Fishing for graphs in a Hadoop data lake

Fishing for graphs in a Hadoop data lake(oreilly.com)

44 points by bjerun 8 years ago | 5 comments

The article is a nice summary. I think the author missed a key argument for his multi-model case, AWS costs. Short queries via Spark/Hadoop will cost more on AWS than a focused graph model on dedicated graph DB / multi-model DB on AWS.

janemanos 8 years ago |

Thanks for the article. Seems like a good appeoach to combine the strenghts of both graph & Hadoop. Wonder which other, in addtion to the described ones, use cases could be suitable here.

Anyone an idea?

lmeyerov 8 years ago | |

We get good visibility into what folks do in practice based on their use of Graphistry: we're a DB-agnostic scalable visual graph analytics environment, so we've been seeing (& assisting) what analysts do standalone / what developers build / what data scientists do from notebooks.
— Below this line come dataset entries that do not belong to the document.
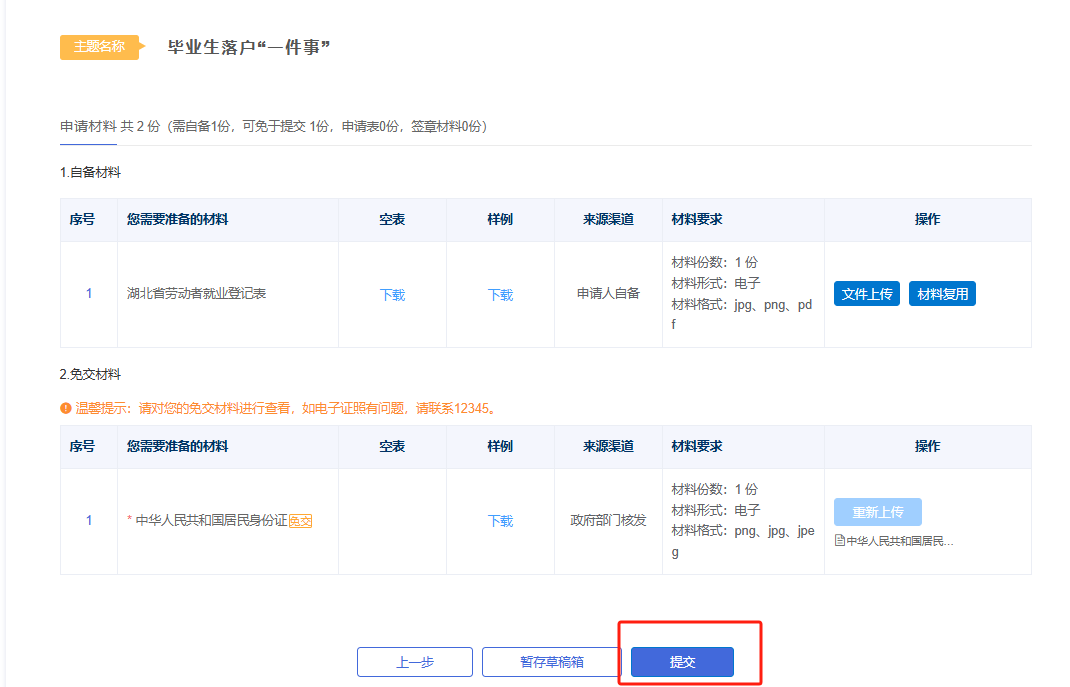1070x687 pixels.
Task: Save to drafts with 暂存草稿箱
Action: coord(551,662)
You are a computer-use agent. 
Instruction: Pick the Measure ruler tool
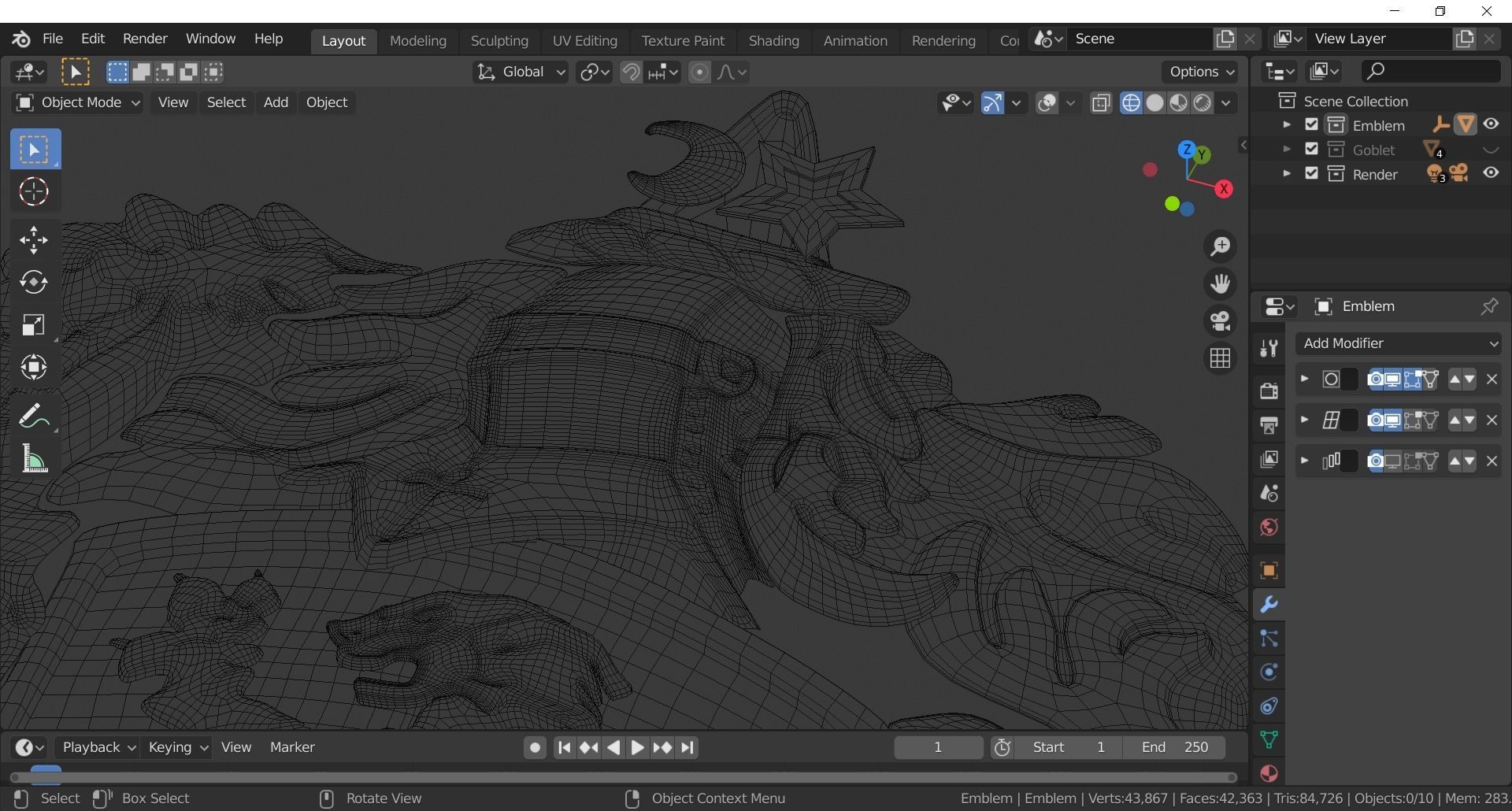coord(34,459)
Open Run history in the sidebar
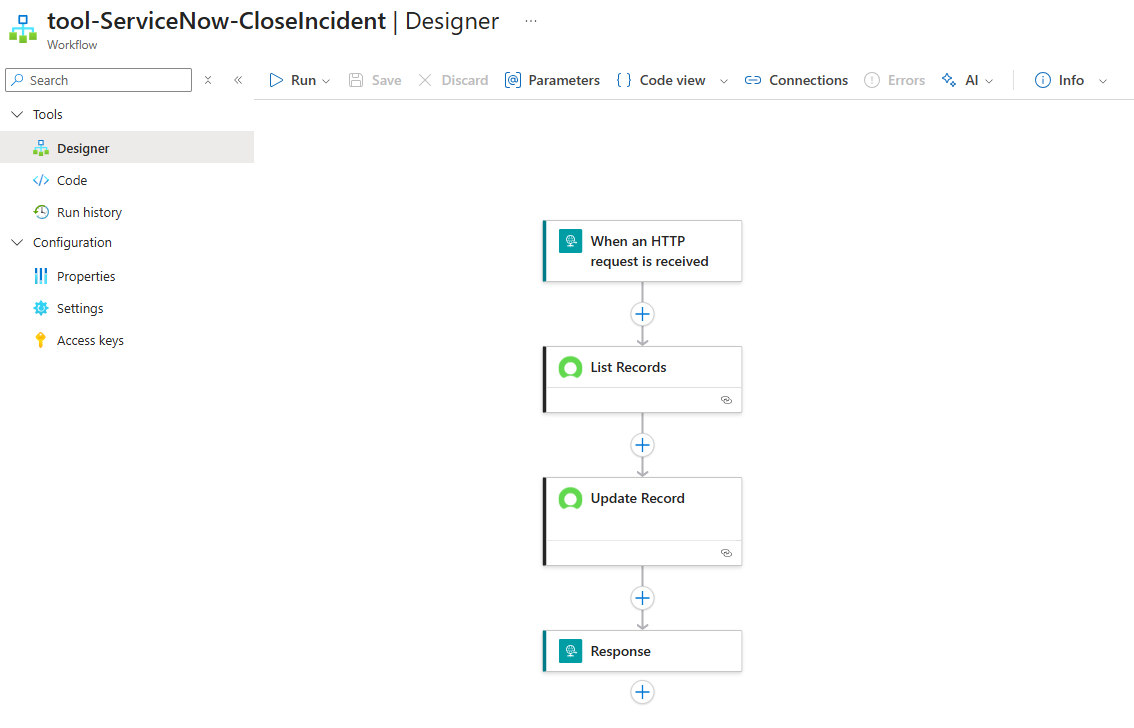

1. Most graphs are small (< 100M nodes & edges, probably even < 1M). So analysts just load a CSV directly into us or dump into pandas and work from there. Most Graphistry users do this. It became so common that we baked in a transform to our library that shortcuts the data wrangling problem of SQL/CSV records -> node table + edge table via our "hypergraph" transform.

2. Sometimes the data is too big or they want to use a query language they're more comfortable with vs. Pandas. We'll see a bunch of SQL (incl. Spark), Splunk, Elastic, etc. when approach #1 isn't enough. No need for Neo4j/Titan/GraphX for that problem. If they end up doing this a lot, Neo4j ends up being a sensible choice because of the ergonomics of the Cypher query language.

3. Sometimes, graph queries or analytics _are_ technically critical. We'll see mostly analytics via use of NetworkX or maybe iGraph, such as for slightly better community detection, or something smarter than degrees for node sizes. Sometimes we'll see query langs, probably Neo4j because (I'm guessing) the database is packaged accessibly. For ergonomic reasons, I've been expecting the efforts around OpenCypher for Spark will eventually supplant GraphX for the exploratory case, and we'll start seeing more Janus as it gains more steam.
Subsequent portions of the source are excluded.